What is expected: Reproduce each line from the first in the data through the line that contains "Click the blue" exactly; give nothing else.

Data to examine:
══════
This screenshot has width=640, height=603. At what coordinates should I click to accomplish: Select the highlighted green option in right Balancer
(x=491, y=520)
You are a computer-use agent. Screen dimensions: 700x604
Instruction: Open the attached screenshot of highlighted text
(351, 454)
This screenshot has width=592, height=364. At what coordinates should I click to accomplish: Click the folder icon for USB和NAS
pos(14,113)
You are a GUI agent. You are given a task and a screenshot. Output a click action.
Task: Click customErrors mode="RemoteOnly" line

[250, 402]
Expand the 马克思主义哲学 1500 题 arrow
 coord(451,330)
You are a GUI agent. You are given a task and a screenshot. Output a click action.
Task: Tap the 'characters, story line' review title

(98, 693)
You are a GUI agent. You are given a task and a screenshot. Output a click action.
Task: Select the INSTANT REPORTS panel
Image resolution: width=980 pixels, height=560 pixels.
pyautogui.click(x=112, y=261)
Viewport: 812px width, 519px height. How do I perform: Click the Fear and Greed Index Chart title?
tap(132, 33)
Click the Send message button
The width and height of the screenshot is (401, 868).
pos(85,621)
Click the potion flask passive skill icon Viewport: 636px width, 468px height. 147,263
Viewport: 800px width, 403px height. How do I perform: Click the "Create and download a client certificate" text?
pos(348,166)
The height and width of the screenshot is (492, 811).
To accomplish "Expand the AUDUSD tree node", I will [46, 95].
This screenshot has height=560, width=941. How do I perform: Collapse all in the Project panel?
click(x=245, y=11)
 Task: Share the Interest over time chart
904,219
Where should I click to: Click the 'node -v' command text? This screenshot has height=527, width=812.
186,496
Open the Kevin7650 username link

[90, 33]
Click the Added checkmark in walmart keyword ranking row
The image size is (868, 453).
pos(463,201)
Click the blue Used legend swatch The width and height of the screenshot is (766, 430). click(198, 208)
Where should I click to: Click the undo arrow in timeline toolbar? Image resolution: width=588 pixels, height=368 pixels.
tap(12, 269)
══════
Answer box:
This screenshot has width=640, height=603. At what coordinates should I click to accomplish: Select the highlighted green option in right Balancer
(x=491, y=520)
You are a computer-use agent. Screen dimensions: 700x604
Instruction: Open the attached screenshot of highlighted text
(351, 454)
This screenshot has width=592, height=364. At what coordinates should I click to accomplish: Click the folder icon for USB和NAS
pos(14,113)
You are a GUI agent. You are given a task and a screenshot. Output a click action.
Task: Click customErrors mode="RemoteOnly" line

[250, 402]
Expand the 马克思主义哲学 1500 题 arrow
 coord(451,330)
You are a GUI agent. You are given a task and a screenshot. Output a click action.
Task: Tap the 'characters, story line' review title

(98, 693)
You are a GUI agent. You are given a task and a screenshot. Output a click action.
Task: Select the INSTANT REPORTS panel
Image resolution: width=980 pixels, height=560 pixels.
pyautogui.click(x=112, y=261)
Viewport: 812px width, 519px height. How do I perform: Click the Fear and Greed Index Chart title?
tap(132, 33)
Click the Send message button
The width and height of the screenshot is (401, 868).
pos(85,621)
Click the potion flask passive skill icon Viewport: 636px width, 468px height. 147,263
Viewport: 800px width, 403px height. How do I perform: Click the "Create and download a client certificate" text?
pos(348,166)
The height and width of the screenshot is (492, 811).
To accomplish "Expand the AUDUSD tree node", I will [46, 95].
This screenshot has height=560, width=941. How do I perform: Collapse all in the Project panel?
click(x=245, y=11)
 Task: Share the Interest over time chart
904,219
Where should I click to: Click the 'node -v' command text? This screenshot has height=527, width=812.
186,496
Open the Kevin7650 username link

[90, 33]
Click the Added checkmark in walmart keyword ranking row
The image size is (868, 453).
pos(463,201)
Click the blue Used legend swatch The width and height of the screenshot is (766, 430). click(198, 208)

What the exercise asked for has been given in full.